■ Assignment ■
Only the closing portion of the entries is to be reproduced: the line containing "Click product name 鑫享阳光 (菁英版)" through the very last line, exactly as written.

Stored data entries
══════

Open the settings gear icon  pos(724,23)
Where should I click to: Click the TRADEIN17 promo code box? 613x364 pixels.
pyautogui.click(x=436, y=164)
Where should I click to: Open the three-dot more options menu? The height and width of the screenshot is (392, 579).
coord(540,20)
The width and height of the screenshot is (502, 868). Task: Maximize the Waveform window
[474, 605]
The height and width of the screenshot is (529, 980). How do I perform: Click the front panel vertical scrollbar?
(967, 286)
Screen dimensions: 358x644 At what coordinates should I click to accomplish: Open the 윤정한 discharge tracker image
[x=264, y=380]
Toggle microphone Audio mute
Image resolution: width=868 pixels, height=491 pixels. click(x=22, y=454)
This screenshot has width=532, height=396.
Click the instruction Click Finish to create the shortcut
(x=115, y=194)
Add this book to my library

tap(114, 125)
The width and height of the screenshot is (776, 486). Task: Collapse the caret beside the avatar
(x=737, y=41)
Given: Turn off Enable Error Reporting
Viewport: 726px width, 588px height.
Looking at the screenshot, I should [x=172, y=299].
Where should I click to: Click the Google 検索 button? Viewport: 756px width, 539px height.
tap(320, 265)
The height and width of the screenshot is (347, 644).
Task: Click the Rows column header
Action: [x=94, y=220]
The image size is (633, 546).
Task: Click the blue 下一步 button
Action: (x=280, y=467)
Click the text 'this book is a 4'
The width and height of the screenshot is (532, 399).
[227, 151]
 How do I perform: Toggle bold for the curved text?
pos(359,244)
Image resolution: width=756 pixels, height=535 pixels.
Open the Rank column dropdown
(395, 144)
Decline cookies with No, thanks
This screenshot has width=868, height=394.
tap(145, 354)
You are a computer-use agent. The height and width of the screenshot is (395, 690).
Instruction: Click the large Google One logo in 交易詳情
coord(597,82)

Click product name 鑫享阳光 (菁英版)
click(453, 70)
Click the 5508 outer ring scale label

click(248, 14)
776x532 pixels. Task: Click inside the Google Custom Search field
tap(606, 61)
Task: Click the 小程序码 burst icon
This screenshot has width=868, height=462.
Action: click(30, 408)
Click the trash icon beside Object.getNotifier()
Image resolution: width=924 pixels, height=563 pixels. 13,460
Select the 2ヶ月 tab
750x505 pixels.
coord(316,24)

══════

■ Exercise output ■
Click product name 鑫享阳光 (菁英版)
click(453, 70)
Click the 5508 outer ring scale label

click(248, 14)
776x532 pixels. Task: Click inside the Google Custom Search field
tap(606, 61)
Task: Click the 小程序码 burst icon
This screenshot has width=868, height=462.
Action: click(30, 408)
Click the trash icon beside Object.getNotifier()
Image resolution: width=924 pixels, height=563 pixels. 13,460
Select the 2ヶ月 tab
750x505 pixels.
coord(316,24)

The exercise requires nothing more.